#### BRIEF:
Copy out, word for word, the lines of the records from the very first one through the line containing "rating-stat: ★ 4.5 Rating is", including that line.

Data excerpts:
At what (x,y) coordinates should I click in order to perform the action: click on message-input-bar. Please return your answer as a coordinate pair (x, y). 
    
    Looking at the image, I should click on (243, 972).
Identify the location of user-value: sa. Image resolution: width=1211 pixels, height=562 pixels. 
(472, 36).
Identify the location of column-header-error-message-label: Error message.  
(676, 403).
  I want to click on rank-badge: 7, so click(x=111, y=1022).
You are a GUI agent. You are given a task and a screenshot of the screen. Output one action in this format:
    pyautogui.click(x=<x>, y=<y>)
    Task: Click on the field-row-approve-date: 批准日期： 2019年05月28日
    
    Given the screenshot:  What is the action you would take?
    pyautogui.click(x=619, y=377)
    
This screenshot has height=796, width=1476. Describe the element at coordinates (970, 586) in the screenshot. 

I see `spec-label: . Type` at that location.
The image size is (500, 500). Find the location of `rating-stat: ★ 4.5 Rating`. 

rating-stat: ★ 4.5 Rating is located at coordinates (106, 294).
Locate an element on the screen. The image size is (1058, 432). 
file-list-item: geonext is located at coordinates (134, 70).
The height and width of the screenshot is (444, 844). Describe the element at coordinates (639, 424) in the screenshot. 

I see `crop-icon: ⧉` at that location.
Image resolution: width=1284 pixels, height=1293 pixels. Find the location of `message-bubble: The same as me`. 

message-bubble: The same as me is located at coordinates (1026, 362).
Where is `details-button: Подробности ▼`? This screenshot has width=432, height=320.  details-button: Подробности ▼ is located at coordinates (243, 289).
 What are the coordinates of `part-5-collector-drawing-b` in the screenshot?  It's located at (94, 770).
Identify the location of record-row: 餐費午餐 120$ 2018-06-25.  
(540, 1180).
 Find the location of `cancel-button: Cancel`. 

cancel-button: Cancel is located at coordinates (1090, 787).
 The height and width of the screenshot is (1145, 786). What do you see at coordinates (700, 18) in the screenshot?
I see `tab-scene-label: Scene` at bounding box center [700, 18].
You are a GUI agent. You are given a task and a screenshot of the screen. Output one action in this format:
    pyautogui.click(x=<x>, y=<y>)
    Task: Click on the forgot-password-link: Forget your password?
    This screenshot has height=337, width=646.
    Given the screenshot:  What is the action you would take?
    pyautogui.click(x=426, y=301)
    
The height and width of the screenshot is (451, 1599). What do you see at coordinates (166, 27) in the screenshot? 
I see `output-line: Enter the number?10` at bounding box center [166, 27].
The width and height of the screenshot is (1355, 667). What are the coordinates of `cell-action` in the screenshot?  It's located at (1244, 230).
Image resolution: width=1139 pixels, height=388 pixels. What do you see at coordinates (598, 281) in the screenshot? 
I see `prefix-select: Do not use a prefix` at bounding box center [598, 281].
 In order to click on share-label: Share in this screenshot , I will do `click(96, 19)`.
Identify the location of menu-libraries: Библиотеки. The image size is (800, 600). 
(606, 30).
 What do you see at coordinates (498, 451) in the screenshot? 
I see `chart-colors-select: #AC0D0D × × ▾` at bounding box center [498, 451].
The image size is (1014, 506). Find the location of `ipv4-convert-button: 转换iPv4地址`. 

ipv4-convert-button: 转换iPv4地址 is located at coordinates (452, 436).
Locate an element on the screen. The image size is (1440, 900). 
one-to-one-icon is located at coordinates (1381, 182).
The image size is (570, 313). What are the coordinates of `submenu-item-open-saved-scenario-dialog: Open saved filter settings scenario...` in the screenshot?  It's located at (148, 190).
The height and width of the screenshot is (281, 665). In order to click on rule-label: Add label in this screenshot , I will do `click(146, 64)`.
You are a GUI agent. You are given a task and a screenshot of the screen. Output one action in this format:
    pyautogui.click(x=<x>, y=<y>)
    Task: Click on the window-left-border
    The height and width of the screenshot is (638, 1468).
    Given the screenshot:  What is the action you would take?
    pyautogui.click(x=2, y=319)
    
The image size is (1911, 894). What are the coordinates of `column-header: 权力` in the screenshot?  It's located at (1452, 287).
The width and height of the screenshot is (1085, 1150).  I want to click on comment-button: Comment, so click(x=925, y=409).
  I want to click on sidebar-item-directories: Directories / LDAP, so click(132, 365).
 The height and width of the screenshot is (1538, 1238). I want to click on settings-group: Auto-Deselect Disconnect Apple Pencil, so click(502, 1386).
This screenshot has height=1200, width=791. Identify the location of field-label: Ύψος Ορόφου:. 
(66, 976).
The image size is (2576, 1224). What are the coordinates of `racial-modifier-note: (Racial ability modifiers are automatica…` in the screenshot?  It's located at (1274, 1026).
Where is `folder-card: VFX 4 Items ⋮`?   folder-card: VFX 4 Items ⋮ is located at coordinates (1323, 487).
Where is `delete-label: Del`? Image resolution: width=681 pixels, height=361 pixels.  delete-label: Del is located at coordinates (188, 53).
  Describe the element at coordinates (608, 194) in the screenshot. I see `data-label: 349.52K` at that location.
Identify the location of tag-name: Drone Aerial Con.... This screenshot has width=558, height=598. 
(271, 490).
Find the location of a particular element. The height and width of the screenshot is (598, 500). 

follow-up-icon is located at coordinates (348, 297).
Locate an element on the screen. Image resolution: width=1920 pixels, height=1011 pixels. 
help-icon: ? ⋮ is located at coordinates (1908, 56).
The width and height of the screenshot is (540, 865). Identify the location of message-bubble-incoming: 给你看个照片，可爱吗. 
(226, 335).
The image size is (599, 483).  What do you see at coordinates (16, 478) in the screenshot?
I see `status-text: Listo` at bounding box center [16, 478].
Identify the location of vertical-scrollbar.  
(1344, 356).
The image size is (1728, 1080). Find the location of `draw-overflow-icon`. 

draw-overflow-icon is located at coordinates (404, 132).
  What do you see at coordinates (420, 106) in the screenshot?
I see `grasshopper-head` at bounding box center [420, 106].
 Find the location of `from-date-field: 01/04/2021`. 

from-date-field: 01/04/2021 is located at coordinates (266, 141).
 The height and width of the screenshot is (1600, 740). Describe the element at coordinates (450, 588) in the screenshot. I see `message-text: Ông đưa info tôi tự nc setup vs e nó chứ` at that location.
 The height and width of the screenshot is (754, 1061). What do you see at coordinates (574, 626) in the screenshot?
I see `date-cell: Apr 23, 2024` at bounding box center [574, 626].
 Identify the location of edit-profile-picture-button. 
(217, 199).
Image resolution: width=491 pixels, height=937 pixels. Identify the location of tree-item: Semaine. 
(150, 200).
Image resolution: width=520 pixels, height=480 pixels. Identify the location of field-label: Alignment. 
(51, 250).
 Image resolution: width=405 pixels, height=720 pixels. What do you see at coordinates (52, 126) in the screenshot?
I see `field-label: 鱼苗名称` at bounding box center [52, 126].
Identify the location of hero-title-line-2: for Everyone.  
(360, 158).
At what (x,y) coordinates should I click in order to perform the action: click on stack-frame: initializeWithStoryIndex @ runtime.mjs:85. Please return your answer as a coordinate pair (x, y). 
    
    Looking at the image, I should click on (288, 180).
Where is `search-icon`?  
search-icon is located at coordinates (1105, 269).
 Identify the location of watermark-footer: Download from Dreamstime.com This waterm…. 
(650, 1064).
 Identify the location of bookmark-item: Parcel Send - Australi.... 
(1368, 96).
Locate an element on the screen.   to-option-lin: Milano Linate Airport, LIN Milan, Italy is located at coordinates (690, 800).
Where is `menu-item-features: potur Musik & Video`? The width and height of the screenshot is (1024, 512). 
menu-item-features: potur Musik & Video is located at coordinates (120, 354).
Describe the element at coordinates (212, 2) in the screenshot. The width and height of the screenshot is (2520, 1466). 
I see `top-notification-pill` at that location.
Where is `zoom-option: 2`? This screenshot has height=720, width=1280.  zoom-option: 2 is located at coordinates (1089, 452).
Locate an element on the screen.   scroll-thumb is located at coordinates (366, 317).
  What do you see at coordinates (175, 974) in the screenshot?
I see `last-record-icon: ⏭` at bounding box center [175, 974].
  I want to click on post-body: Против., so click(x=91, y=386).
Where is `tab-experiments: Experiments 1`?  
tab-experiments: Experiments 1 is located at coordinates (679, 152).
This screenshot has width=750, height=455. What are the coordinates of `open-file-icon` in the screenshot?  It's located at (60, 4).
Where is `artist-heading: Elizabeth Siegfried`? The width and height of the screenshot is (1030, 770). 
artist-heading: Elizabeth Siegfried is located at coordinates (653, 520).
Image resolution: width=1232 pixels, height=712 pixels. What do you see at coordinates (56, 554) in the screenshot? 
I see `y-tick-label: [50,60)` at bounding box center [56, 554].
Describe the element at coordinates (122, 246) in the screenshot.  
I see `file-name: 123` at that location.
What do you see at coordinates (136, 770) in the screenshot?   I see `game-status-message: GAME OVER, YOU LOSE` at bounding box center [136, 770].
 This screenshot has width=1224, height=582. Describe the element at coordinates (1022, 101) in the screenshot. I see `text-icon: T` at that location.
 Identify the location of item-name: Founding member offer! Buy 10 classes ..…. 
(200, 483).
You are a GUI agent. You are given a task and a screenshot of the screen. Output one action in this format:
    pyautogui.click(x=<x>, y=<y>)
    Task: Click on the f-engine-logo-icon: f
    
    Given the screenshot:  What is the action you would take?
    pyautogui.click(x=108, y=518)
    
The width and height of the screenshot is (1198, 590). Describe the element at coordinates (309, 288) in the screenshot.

#### ANSWER:
At what (x,y) coordinates should I click in order to perform the action: click on message-input-bar. Please return your answer as a coordinate pair (x, y). 
    
    Looking at the image, I should click on (243, 972).
Identify the location of user-value: sa. Image resolution: width=1211 pixels, height=562 pixels. 
(472, 36).
Identify the location of column-header-error-message-label: Error message.  
(676, 403).
  I want to click on rank-badge: 7, so click(x=111, y=1022).
You are a GUI agent. You are given a task and a screenshot of the screen. Output one action in this format:
    pyautogui.click(x=<x>, y=<y>)
    Task: Click on the field-row-approve-date: 批准日期： 2019年05月28日
    
    Given the screenshot:  What is the action you would take?
    pyautogui.click(x=619, y=377)
    
This screenshot has height=796, width=1476. Describe the element at coordinates (970, 586) in the screenshot. 

I see `spec-label: . Type` at that location.
The image size is (500, 500). Find the location of `rating-stat: ★ 4.5 Rating`. 

rating-stat: ★ 4.5 Rating is located at coordinates (106, 294).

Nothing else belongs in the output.